-- Work instruction --
Everything in the listing below needs to be retyped exactly.

-*-*-

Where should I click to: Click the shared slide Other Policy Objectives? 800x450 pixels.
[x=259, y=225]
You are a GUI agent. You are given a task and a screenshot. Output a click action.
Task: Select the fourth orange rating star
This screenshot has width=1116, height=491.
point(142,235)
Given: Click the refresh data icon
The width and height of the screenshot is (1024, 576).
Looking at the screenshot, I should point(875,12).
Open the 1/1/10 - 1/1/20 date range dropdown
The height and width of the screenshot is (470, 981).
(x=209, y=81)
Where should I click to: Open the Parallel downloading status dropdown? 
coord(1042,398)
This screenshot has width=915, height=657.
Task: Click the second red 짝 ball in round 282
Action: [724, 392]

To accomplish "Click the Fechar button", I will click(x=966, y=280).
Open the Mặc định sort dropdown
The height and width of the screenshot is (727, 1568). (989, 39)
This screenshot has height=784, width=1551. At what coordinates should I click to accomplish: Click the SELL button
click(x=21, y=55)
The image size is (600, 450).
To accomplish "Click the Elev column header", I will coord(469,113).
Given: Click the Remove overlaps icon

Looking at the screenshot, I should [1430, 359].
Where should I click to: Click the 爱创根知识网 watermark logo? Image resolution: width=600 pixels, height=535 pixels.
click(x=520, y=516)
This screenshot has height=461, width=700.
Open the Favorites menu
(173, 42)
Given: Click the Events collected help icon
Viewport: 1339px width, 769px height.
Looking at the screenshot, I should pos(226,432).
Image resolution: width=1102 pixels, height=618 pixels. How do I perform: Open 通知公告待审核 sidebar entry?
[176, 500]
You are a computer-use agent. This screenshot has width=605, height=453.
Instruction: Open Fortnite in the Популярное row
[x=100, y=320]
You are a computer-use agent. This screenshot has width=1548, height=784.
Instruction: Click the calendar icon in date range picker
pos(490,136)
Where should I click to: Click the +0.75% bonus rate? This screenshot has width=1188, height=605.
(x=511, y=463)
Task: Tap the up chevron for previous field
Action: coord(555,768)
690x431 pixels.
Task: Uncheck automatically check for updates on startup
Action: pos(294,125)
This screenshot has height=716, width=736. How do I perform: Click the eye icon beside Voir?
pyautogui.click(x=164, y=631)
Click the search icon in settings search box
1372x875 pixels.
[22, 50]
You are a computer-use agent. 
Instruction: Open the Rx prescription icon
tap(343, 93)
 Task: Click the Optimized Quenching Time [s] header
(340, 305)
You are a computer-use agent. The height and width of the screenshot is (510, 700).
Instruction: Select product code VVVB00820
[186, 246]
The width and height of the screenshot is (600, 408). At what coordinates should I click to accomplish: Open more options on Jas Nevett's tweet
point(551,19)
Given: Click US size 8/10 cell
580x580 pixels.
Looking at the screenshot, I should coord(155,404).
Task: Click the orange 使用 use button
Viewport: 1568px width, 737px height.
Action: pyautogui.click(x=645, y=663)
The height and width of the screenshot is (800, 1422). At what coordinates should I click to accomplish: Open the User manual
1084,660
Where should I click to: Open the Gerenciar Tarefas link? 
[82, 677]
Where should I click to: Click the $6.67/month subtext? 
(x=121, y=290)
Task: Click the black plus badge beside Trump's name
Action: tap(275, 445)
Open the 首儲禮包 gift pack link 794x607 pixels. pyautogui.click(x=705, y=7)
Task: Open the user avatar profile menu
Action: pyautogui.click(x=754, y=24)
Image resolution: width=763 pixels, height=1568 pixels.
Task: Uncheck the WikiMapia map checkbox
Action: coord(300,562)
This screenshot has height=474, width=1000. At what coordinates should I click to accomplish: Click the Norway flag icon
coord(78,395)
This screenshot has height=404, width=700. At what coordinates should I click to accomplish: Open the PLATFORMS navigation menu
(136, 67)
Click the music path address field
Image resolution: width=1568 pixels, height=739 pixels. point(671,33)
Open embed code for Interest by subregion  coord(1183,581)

-*-*-

-- Response to the exercise --
Where should I click to: Click the shared slide Other Policy Objectives? 800x450 pixels.
[x=259, y=225]
You are a GUI agent. You are given a task and a screenshot. Output a click action.
Task: Select the fourth orange rating star
This screenshot has width=1116, height=491.
point(142,235)
Given: Click the refresh data icon
The width and height of the screenshot is (1024, 576).
Looking at the screenshot, I should point(875,12).
Open the 1/1/10 - 1/1/20 date range dropdown
The height and width of the screenshot is (470, 981).
(x=209, y=81)
Where should I click to: Open the Parallel downloading status dropdown? 
coord(1042,398)
This screenshot has width=915, height=657.
Task: Click the second red 짝 ball in round 282
Action: [724, 392]

To accomplish "Click the Fechar button", I will click(x=966, y=280).
Open the Mặc định sort dropdown
The height and width of the screenshot is (727, 1568). (989, 39)
This screenshot has height=784, width=1551. At what coordinates should I click to accomplish: Click the SELL button
click(x=21, y=55)
The image size is (600, 450).
To accomplish "Click the Elev column header", I will coord(469,113).
Given: Click the Remove overlaps icon

Looking at the screenshot, I should [1430, 359].
Where should I click to: Click the 爱创根知识网 watermark logo? Image resolution: width=600 pixels, height=535 pixels.
click(x=520, y=516)
This screenshot has height=461, width=700.
Open the Favorites menu
(173, 42)
Given: Click the Events collected help icon
Viewport: 1339px width, 769px height.
Looking at the screenshot, I should pos(226,432).
Image resolution: width=1102 pixels, height=618 pixels. How do I perform: Open 通知公告待审核 sidebar entry?
[176, 500]
You are a computer-use agent. This screenshot has width=605, height=453.
Instruction: Open Fortnite in the Популярное row
[x=100, y=320]
You are a computer-use agent. This screenshot has width=1548, height=784.
Instruction: Click the calendar icon in date range picker
pos(490,136)
Where should I click to: Click the +0.75% bonus rate? This screenshot has width=1188, height=605.
(x=511, y=463)
Task: Tap the up chevron for previous field
Action: coord(555,768)
690x431 pixels.
Task: Uncheck automatically check for updates on startup
Action: pos(294,125)
This screenshot has height=716, width=736. How do I perform: Click the eye icon beside Voir?
pyautogui.click(x=164, y=631)
Click the search icon in settings search box
1372x875 pixels.
[22, 50]
You are a computer-use agent. 
Instruction: Open the Rx prescription icon
tap(343, 93)
 Task: Click the Optimized Quenching Time [s] header
(340, 305)
You are a computer-use agent. The height and width of the screenshot is (510, 700).
Instruction: Select product code VVVB00820
[186, 246]
The width and height of the screenshot is (600, 408). At what coordinates should I click to accomplish: Open more options on Jas Nevett's tweet
point(551,19)
Given: Click US size 8/10 cell
580x580 pixels.
Looking at the screenshot, I should coord(155,404).
Task: Click the orange 使用 use button
Viewport: 1568px width, 737px height.
Action: pyautogui.click(x=645, y=663)
The height and width of the screenshot is (800, 1422). At what coordinates should I click to accomplish: Open the User manual
1084,660
Where should I click to: Open the Gerenciar Tarefas link? 
[82, 677]
Where should I click to: Click the $6.67/month subtext? 
(x=121, y=290)
Task: Click the black plus badge beside Trump's name
Action: tap(275, 445)
Open the 首儲禮包 gift pack link 794x607 pixels. pyautogui.click(x=705, y=7)
Task: Open the user avatar profile menu
Action: pyautogui.click(x=754, y=24)
Image resolution: width=763 pixels, height=1568 pixels.
Task: Uncheck the WikiMapia map checkbox
Action: coord(300,562)
This screenshot has height=474, width=1000. At what coordinates should I click to accomplish: Click the Norway flag icon
coord(78,395)
This screenshot has height=404, width=700. At what coordinates should I click to accomplish: Open the PLATFORMS navigation menu
(136, 67)
Click the music path address field
Image resolution: width=1568 pixels, height=739 pixels. point(671,33)
Open embed code for Interest by subregion  coord(1183,581)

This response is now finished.